00:00

What is Latency in System Design?

In simple words, latency is the time it takes for a system to respond to a request. It measures the delay between when a user sends a request and when the user receives a response. Lower latency means a faster and smoother user experience, while higher latency means noticeable delays.

Latency is usually measured in milliseconds (ms). Even a small delay can make an application feel slow, especially in real-time systems like online payments, gaming, or video calls.

Real-Life Example of Latency

Imagine you are ordering food using a mobile app:

  • You tap the "Place Order" button.
  • The app sends your request to the server.
  • The server processes the order and sends a response back.

If the confirmation message appears instantly, the latency is low. If it takes 4–5 seconds to show the confirmation, the latency is high.

Even if the order is successful, high latency can make users feel that the app is slow or unreliable.

Technical Example in System Design

Consider an e-commerce website:

  • The user searches for a product.
  • The request travels from the browser to the backend server.
  • The server fetches data from the database.
  • The result is sent back to the user.

If this entire process takes 200 milliseconds, the latency is good. If it takes 2 seconds, users may feel frustrated and may leave the website.

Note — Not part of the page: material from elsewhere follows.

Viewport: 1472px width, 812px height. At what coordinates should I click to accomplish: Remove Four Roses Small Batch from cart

This is why system designers focus heavily on reducing latency by using caching, faster databases, load balancers, and content delivery networks (CDNs).

Why Latency Matters

  • Improves user experience
  • Increases customer satisfaction
  • Reduces user drop-off
  • Is critical for real-time systems like trading, gaming, and video streaming

Latency vs Speed (Simple Understanding)

Speed refers to how fast data can be transferred. Latency refers to how long it takes before the transfer even starts.

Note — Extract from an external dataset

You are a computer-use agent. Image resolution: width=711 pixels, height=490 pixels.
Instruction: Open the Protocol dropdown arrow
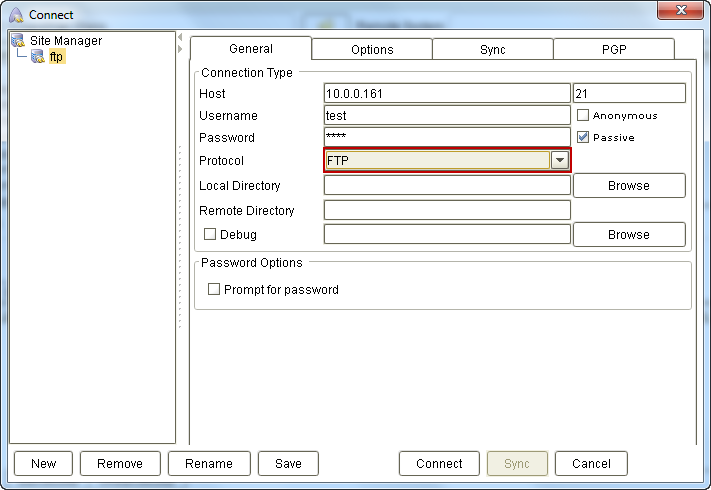(560, 161)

A system can have high speed but still feel slow if latency is high.

Summary

Latency in system design means the delay between a request and its response. It directly affects how fast and responsive an application feels to users. Low latency systems provide smooth and quick interactions, while high latency systems cause delays and frustration.

For modern applications, reducing latency is just as important as adding new features. A fast, responsive system always creates a better user experience.